:: Data listing ::
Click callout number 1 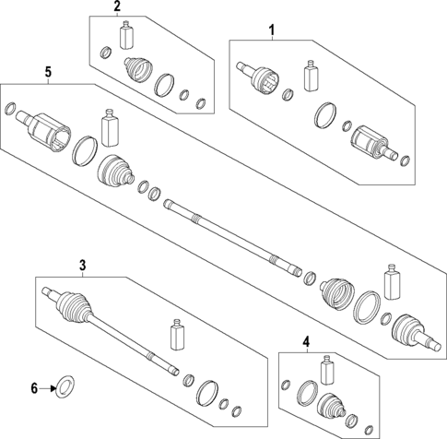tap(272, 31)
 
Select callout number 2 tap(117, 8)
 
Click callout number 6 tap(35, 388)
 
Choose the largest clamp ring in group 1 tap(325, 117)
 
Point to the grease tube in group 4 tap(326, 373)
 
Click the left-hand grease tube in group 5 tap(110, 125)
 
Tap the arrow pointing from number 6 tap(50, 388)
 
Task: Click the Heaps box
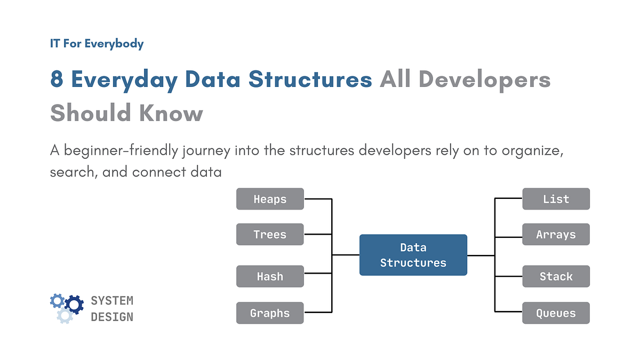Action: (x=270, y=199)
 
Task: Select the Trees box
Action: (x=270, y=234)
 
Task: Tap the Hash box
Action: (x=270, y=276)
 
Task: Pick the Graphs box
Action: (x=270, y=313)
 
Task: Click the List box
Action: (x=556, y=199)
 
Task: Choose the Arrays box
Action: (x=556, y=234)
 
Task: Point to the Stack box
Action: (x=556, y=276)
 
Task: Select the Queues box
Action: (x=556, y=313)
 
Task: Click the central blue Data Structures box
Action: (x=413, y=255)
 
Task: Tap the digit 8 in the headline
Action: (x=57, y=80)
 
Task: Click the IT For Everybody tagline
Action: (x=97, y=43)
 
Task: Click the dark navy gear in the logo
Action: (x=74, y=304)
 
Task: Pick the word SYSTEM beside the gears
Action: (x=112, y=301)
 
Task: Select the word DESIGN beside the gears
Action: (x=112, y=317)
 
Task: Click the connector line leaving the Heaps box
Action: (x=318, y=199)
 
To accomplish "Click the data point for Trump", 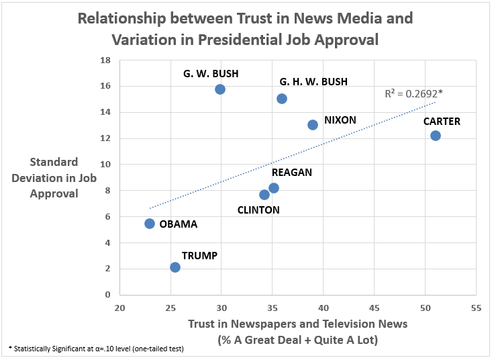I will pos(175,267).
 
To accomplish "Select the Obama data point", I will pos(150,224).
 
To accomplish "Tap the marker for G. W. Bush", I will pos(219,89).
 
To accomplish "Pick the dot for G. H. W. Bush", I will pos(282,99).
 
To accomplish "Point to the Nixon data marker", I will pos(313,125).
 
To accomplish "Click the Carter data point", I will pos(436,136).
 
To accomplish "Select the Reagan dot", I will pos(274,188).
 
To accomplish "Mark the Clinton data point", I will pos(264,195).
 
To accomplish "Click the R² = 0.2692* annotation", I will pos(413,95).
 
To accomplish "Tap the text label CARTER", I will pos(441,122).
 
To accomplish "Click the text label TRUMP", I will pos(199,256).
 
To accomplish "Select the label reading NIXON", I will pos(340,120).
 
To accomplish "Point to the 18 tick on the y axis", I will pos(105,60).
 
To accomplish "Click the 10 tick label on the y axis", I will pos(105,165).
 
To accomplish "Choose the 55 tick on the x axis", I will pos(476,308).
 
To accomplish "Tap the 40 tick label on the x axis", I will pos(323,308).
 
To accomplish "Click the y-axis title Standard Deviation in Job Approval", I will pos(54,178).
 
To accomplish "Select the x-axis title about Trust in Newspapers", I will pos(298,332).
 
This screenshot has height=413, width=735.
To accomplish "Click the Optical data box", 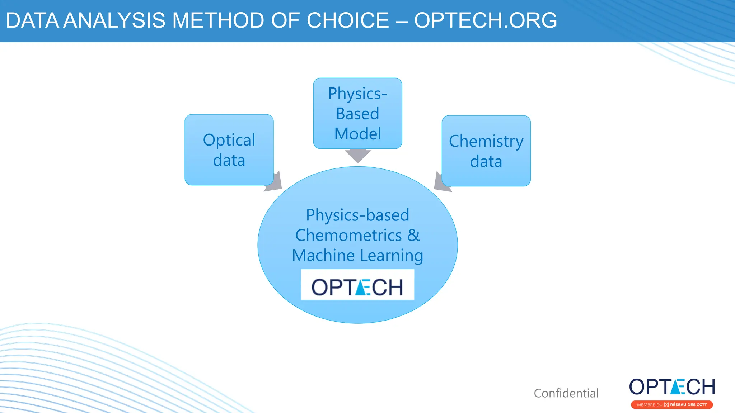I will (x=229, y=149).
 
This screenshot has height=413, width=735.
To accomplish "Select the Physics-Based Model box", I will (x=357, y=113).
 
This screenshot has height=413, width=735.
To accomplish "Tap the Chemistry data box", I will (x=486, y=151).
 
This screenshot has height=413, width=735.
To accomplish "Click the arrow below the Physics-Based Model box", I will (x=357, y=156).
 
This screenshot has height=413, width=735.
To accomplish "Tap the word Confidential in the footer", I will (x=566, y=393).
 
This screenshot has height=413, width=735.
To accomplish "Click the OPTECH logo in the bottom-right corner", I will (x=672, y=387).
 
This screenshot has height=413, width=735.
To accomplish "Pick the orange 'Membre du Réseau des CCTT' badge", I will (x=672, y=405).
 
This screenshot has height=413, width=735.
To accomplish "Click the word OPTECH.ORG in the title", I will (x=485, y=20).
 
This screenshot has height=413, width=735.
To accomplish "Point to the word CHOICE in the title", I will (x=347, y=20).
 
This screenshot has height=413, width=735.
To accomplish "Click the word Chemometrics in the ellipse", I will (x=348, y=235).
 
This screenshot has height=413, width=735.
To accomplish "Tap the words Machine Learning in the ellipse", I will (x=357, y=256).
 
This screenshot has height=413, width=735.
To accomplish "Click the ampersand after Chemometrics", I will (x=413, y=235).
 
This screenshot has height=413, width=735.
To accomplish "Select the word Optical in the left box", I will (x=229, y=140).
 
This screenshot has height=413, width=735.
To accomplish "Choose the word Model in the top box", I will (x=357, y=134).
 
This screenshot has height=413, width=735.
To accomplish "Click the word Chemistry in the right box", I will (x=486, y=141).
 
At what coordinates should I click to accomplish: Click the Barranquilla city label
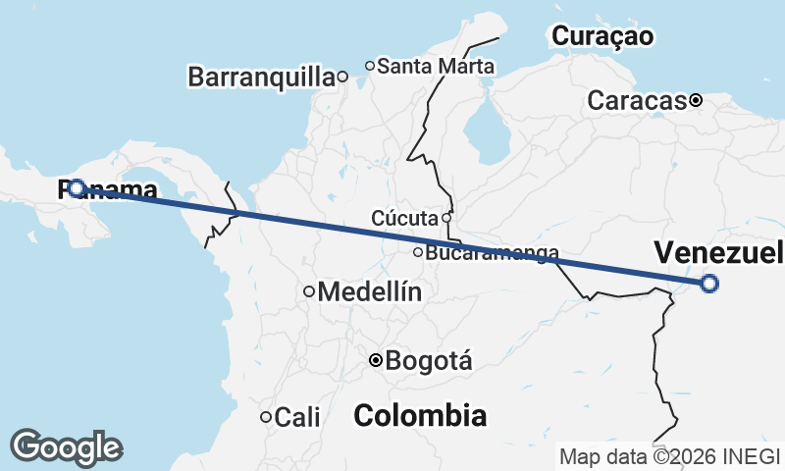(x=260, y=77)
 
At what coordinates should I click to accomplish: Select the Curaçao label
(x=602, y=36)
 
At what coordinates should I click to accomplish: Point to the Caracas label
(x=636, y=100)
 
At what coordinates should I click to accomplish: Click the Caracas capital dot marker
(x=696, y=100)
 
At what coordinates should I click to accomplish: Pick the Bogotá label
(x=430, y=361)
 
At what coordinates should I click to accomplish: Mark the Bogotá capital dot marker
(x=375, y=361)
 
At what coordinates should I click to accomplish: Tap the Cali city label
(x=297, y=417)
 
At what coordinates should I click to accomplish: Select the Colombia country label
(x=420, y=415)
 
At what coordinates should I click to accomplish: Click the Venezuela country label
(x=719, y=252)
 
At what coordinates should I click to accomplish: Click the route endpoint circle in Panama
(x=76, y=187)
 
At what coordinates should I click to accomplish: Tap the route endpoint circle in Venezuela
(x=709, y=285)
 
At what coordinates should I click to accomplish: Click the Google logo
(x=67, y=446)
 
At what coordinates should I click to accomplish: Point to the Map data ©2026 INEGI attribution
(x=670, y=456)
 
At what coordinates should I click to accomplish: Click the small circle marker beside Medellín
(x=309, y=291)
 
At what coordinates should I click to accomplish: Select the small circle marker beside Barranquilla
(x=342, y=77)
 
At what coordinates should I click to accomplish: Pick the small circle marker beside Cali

:: Problem to solve ::
Could you return, word for word, the portion of the rows above that begins with the line containing "data ©2026 INEGI attribution" and continues through the very last row, including both of those lines?

:: Solution for this exercise ::
At what coordinates should I click to accomplish: Point to the Map data ©2026 INEGI attribution
(x=670, y=456)
 
At what coordinates should I click to accomplish: Click the small circle marker beside Medellín
(x=309, y=291)
 
At what coordinates should I click to accomplish: Select the small circle marker beside Barranquilla
(x=342, y=77)
 
At what coordinates should I click to accomplish: Pick the small circle marker beside Cali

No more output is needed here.